[Quelldokument]
Die Sache mit dem entspannten Ruhestand hat nur leider einen Haken. Gesellschaftlicher Konsens hin, Wertvorstellungen her: Den Luxus, frühzeitig und fit die Arbeit den anderen zu überlassen, muss man sich erst mal leisten können. Wegen des demografischen Wandels wird das Loch in der Rentenkasse immer größer. Dank langer Lebenserwartung, kombiniert mit einer niedrigen Geburtenrate, steigt in Frankreich der Finanzbedarf für die Rente in absehbarer Zeit so stark, dass es so tatsächlich nicht mehr weitergehen kann.
Daraus ergibt sich für die Politik eine Aufgabe, die unattraktiver gar nicht sein könnte: Es muss sich endlich mal jemand an das heikle Thema heranwagen, wohl wissend, dass der Sturm der Entrüstung nicht lange auf sich warten lässt. Wer an der frühen Rente sägt, darf an seiner Wiederwahl nicht allzu sehr hängen. Das erklärt, warum Monsieur Macron nun furchtloser als je zuvor den großen Anlauf wagt: Nach zwei Amtszeiten ist eine weitere für ihn eh nicht mehr drin, so will es die Verfassung. In seinem Auftrag packt Premierministerin Élisabeth Borne deshalb nun ein Projekt an, das unpopulärer ist als einst in Deutschland die Hartz-Reformen der Schröder-SPD. Die Sozialdemokraten leiteten damit damals ihren langen Niedergang an der Wahlurne ein. Es ist keine besonders gewagte Prognose, dass es – sollte sie die Reform wirklich durchziehen – Macrons Partei ähnlich ergehen wird.

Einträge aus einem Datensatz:
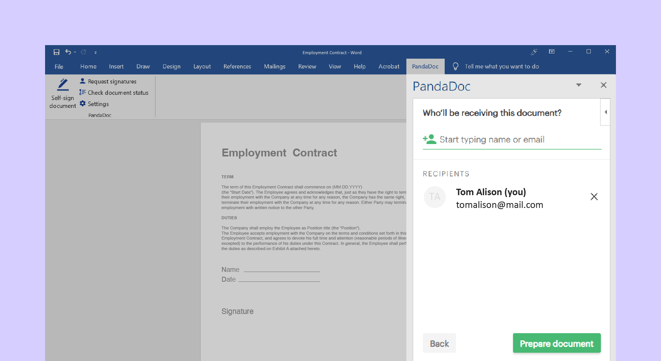661x361 pixels.
Task: Go Back to previous step
Action: pos(439,343)
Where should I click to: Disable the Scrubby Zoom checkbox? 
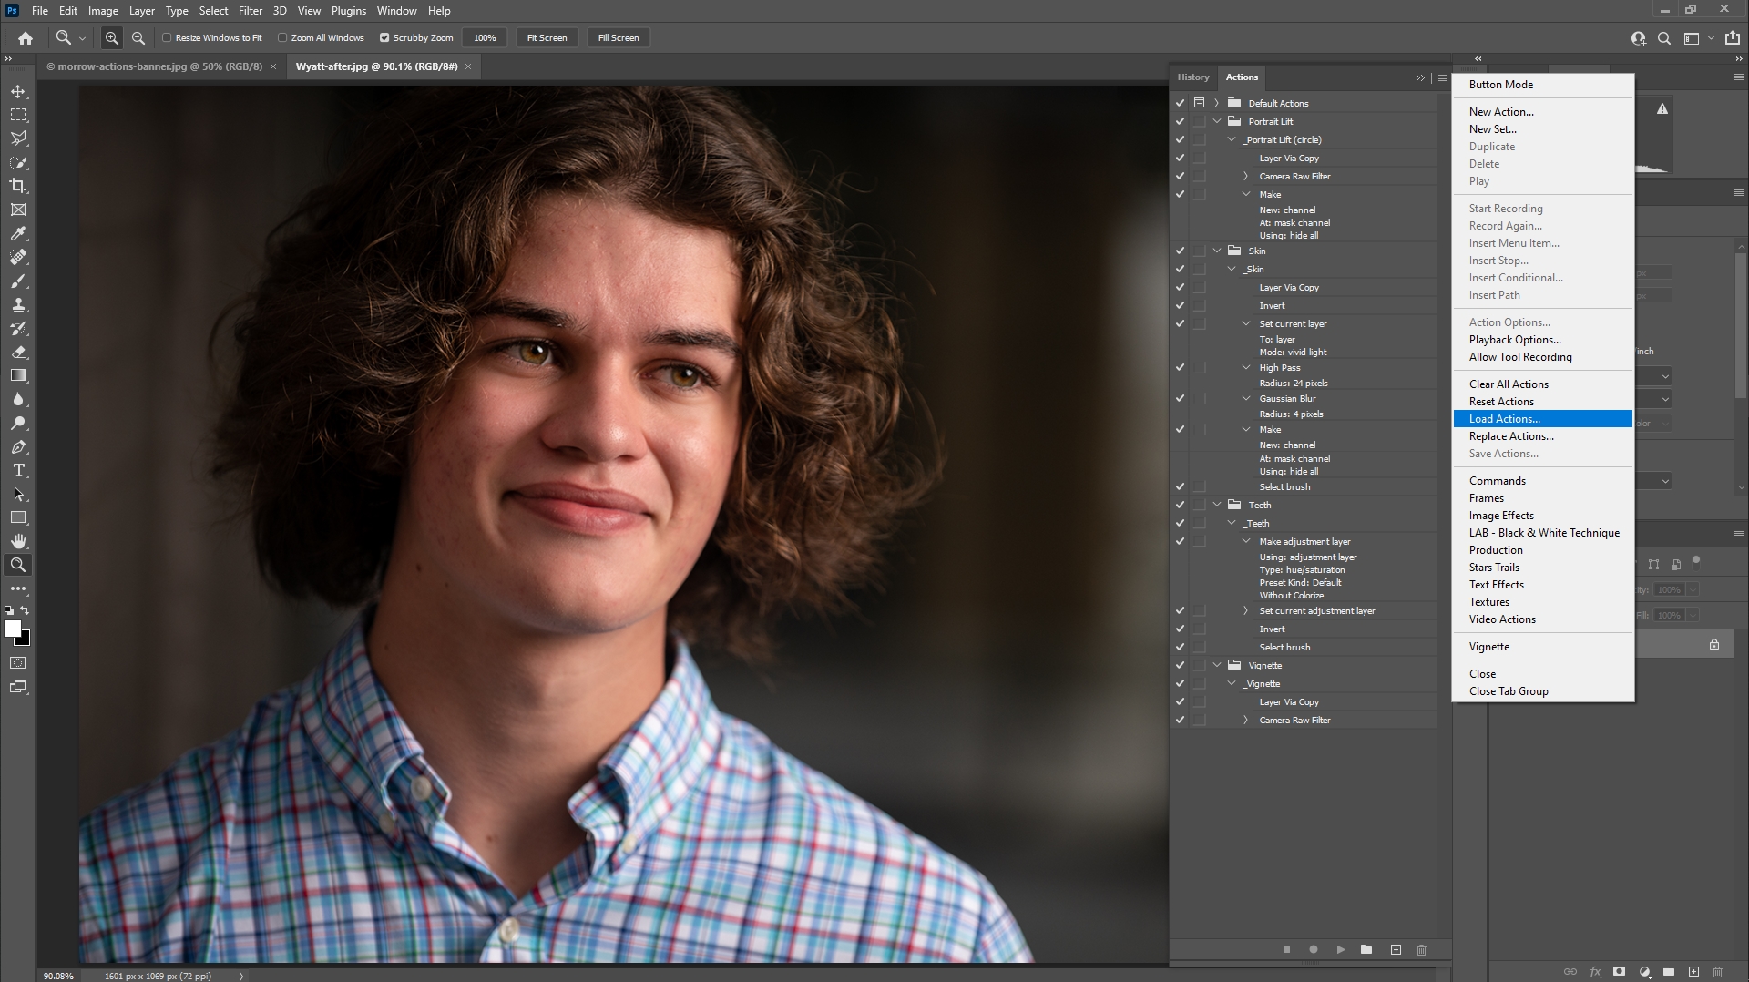384,37

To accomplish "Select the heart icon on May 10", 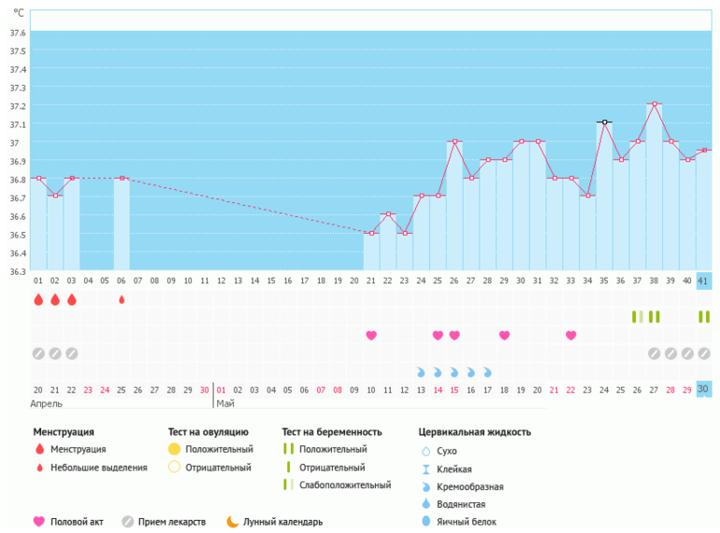I will (x=371, y=335).
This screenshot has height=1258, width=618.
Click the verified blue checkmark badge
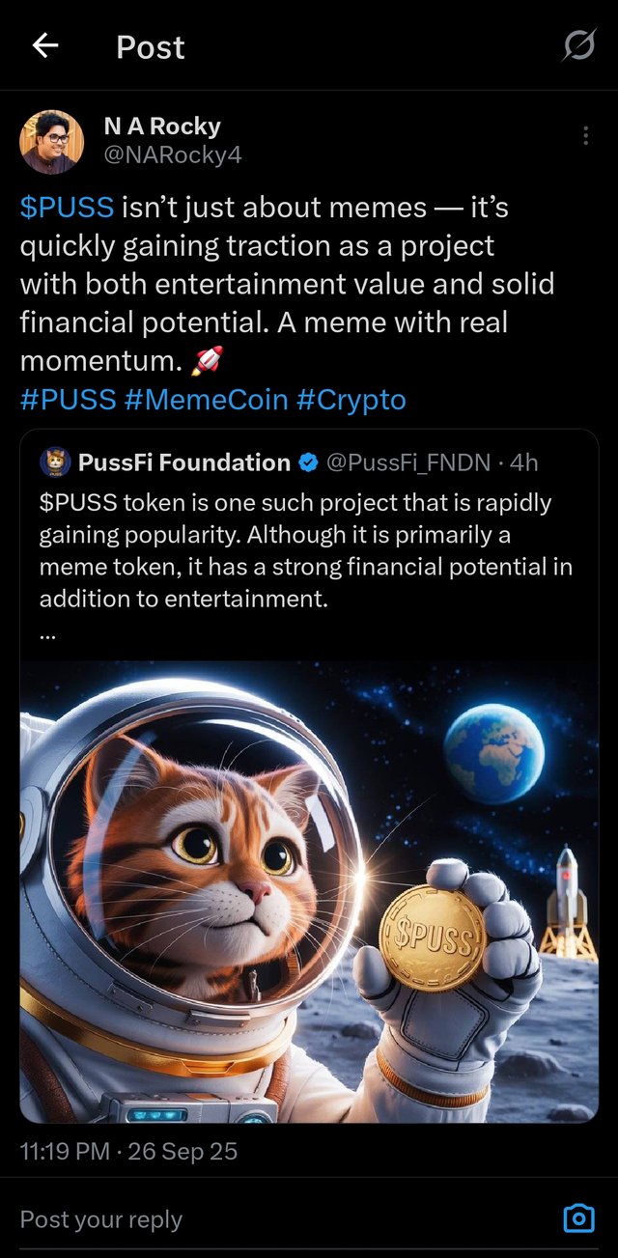click(307, 462)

[Aufgabenstellung]
1 > Erkläre anhand des Textes zur französischen Rentenreform in ein bis drei Sätzen, warum Macron den großen Anlauf nun furchtloser als je zuvor wagt.
2 > Gib die Zeilen der Einträge wortgetreu wieder, beginnend mit der Zeile mit „This screenshot has height=1258, width=618.“ und weiter bis zum Ende der Einträge. Lass die Bilder dabei weg.

[Ergebnisse]
1 > Laut Text darf, wer an der frühen Rente sägt, nicht allzu sehr an seiner Wiederwahl hängen. Macron kann nach zwei Amtszeiten laut Verfassung ohnehin keine weitere antreten und muss deshalb keine Rücksicht auf eine Wiederwahl nehmen.

2 >
This screenshot has height=1258, width=618.
Click the verified blue checkmark badge
click(307, 462)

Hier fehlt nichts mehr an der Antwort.